ABOUT THIS EXERCISE. Rewrite the items below, substituting "Identify the element" for "Describe the element" throughout and leaving everything else unchanged.

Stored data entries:
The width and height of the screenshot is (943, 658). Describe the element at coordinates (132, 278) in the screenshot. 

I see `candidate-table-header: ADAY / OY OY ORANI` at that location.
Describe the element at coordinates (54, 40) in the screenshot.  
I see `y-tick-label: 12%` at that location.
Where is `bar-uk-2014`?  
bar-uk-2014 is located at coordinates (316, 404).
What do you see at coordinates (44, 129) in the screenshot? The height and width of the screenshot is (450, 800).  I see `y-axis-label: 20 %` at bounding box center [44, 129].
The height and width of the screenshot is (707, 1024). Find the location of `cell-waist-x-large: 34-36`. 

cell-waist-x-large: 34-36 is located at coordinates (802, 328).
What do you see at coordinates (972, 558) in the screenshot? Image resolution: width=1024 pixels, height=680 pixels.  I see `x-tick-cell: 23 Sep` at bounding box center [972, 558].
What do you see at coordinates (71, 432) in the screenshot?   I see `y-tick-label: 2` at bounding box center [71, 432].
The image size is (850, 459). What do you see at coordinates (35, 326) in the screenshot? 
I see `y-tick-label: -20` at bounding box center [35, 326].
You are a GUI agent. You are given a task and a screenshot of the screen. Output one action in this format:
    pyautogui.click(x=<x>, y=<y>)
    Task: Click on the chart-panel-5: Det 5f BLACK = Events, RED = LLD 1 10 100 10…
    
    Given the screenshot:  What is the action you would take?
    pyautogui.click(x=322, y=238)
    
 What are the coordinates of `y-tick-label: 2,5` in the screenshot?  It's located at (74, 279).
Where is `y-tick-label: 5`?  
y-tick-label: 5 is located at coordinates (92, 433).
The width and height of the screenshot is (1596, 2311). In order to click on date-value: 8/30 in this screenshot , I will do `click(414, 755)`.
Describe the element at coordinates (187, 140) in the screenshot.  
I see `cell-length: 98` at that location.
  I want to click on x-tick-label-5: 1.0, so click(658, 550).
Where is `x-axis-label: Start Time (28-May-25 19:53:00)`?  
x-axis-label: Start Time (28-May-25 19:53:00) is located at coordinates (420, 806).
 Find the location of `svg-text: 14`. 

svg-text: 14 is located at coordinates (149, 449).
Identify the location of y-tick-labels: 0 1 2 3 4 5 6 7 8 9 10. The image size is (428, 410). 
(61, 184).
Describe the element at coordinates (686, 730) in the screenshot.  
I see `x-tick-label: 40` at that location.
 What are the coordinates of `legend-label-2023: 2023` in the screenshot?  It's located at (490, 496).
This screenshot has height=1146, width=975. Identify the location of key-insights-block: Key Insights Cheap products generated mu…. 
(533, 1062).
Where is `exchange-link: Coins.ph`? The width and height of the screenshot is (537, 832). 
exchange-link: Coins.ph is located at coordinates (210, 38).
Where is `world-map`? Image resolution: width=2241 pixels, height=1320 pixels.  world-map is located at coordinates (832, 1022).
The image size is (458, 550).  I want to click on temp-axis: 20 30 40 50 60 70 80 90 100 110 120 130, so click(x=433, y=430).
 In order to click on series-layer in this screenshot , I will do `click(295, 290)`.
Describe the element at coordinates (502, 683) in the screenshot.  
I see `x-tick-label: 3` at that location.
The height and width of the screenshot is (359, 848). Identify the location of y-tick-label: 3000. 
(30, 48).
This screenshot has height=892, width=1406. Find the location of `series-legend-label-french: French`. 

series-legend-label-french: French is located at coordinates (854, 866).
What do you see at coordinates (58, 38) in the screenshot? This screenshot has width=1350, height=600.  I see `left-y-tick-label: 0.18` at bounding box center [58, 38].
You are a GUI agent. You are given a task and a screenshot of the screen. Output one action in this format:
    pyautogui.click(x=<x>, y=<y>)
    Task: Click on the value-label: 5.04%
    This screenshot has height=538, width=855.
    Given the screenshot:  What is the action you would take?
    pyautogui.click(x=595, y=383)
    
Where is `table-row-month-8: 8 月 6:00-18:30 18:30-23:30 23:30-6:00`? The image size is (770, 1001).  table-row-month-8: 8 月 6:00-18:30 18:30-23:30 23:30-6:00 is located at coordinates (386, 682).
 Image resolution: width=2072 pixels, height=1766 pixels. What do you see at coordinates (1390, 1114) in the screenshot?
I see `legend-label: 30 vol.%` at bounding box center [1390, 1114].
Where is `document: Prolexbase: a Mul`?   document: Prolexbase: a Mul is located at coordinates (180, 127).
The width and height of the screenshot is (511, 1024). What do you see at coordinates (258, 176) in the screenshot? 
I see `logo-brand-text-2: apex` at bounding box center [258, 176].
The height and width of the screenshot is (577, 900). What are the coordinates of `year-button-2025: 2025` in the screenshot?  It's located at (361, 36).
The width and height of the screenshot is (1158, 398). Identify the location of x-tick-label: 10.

REPLY TO THE TASK.
The width and height of the screenshot is (943, 658). Identify the element at coordinates (132, 278) in the screenshot. 

I see `candidate-table-header: ADAY / OY OY ORANI` at that location.
Identify the element at coordinates (54, 40) in the screenshot.  
I see `y-tick-label: 12%` at that location.
Where is `bar-uk-2014`?  
bar-uk-2014 is located at coordinates (316, 404).
What do you see at coordinates (44, 129) in the screenshot? The height and width of the screenshot is (450, 800).  I see `y-axis-label: 20 %` at bounding box center [44, 129].
The height and width of the screenshot is (707, 1024). Find the location of `cell-waist-x-large: 34-36`. 

cell-waist-x-large: 34-36 is located at coordinates (802, 328).
What do you see at coordinates (972, 558) in the screenshot? Image resolution: width=1024 pixels, height=680 pixels.  I see `x-tick-cell: 23 Sep` at bounding box center [972, 558].
What do you see at coordinates (71, 432) in the screenshot?   I see `y-tick-label: 2` at bounding box center [71, 432].
The image size is (850, 459). What do you see at coordinates (35, 326) in the screenshot? 
I see `y-tick-label: -20` at bounding box center [35, 326].
You are a GUI agent. You are given a task and a screenshot of the screen. Output one action in this format:
    pyautogui.click(x=<x>, y=<y>)
    Task: Click on the chart-panel-5: Det 5f BLACK = Events, RED = LLD 1 10 100 10…
    
    Given the screenshot:  What is the action you would take?
    pyautogui.click(x=322, y=238)
    
 What are the coordinates of `y-tick-label: 2,5` in the screenshot?  It's located at (74, 279).
Where is `y-tick-label: 5`?  
y-tick-label: 5 is located at coordinates (92, 433).
The width and height of the screenshot is (1596, 2311). In order to click on date-value: 8/30 in this screenshot , I will do `click(414, 755)`.
Identify the element at coordinates (187, 140) in the screenshot.  
I see `cell-length: 98` at that location.
  I want to click on x-tick-label-5: 1.0, so click(658, 550).
Where is `x-axis-label: Start Time (28-May-25 19:53:00)`?  
x-axis-label: Start Time (28-May-25 19:53:00) is located at coordinates (420, 806).
 Find the location of `svg-text: 14`. 

svg-text: 14 is located at coordinates (149, 449).
Identify the location of y-tick-labels: 0 1 2 3 4 5 6 7 8 9 10. The image size is (428, 410). 
(61, 184).
Identify the element at coordinates (686, 730) in the screenshot.  
I see `x-tick-label: 40` at that location.
 What are the coordinates of `legend-label-2023: 2023` in the screenshot?  It's located at (490, 496).
This screenshot has height=1146, width=975. Identify the location of key-insights-block: Key Insights Cheap products generated mu…. 
(533, 1062).
Where is `exchange-link: Coins.ph`? The width and height of the screenshot is (537, 832). 
exchange-link: Coins.ph is located at coordinates (210, 38).
Where is `world-map`? Image resolution: width=2241 pixels, height=1320 pixels.  world-map is located at coordinates (832, 1022).
The image size is (458, 550).  I want to click on temp-axis: 20 30 40 50 60 70 80 90 100 110 120 130, so click(x=433, y=430).
 In order to click on series-layer in this screenshot , I will do `click(295, 290)`.
Identify the element at coordinates (502, 683) in the screenshot.  
I see `x-tick-label: 3` at that location.
The height and width of the screenshot is (359, 848). Identify the location of y-tick-label: 3000. 
(30, 48).
This screenshot has height=892, width=1406. Find the location of `series-legend-label-french: French`. 

series-legend-label-french: French is located at coordinates (854, 866).
What do you see at coordinates (58, 38) in the screenshot? This screenshot has width=1350, height=600.  I see `left-y-tick-label: 0.18` at bounding box center [58, 38].
You are a GUI agent. You are given a task and a screenshot of the screen. Output one action in this format:
    pyautogui.click(x=<x>, y=<y>)
    Task: Click on the value-label: 5.04%
    This screenshot has height=538, width=855.
    Given the screenshot:  What is the action you would take?
    pyautogui.click(x=595, y=383)
    
Where is `table-row-month-8: 8 月 6:00-18:30 18:30-23:30 23:30-6:00`? The image size is (770, 1001).  table-row-month-8: 8 月 6:00-18:30 18:30-23:30 23:30-6:00 is located at coordinates (386, 682).
 Image resolution: width=2072 pixels, height=1766 pixels. What do you see at coordinates (1390, 1114) in the screenshot?
I see `legend-label: 30 vol.%` at bounding box center [1390, 1114].
Where is `document: Prolexbase: a Mul`?   document: Prolexbase: a Mul is located at coordinates (180, 127).
The width and height of the screenshot is (511, 1024). What do you see at coordinates (258, 176) in the screenshot? 
I see `logo-brand-text-2: apex` at bounding box center [258, 176].
The height and width of the screenshot is (577, 900). What are the coordinates of `year-button-2025: 2025` in the screenshot?  It's located at (361, 36).
The width and height of the screenshot is (1158, 398). Identify the location of x-tick-label: 10.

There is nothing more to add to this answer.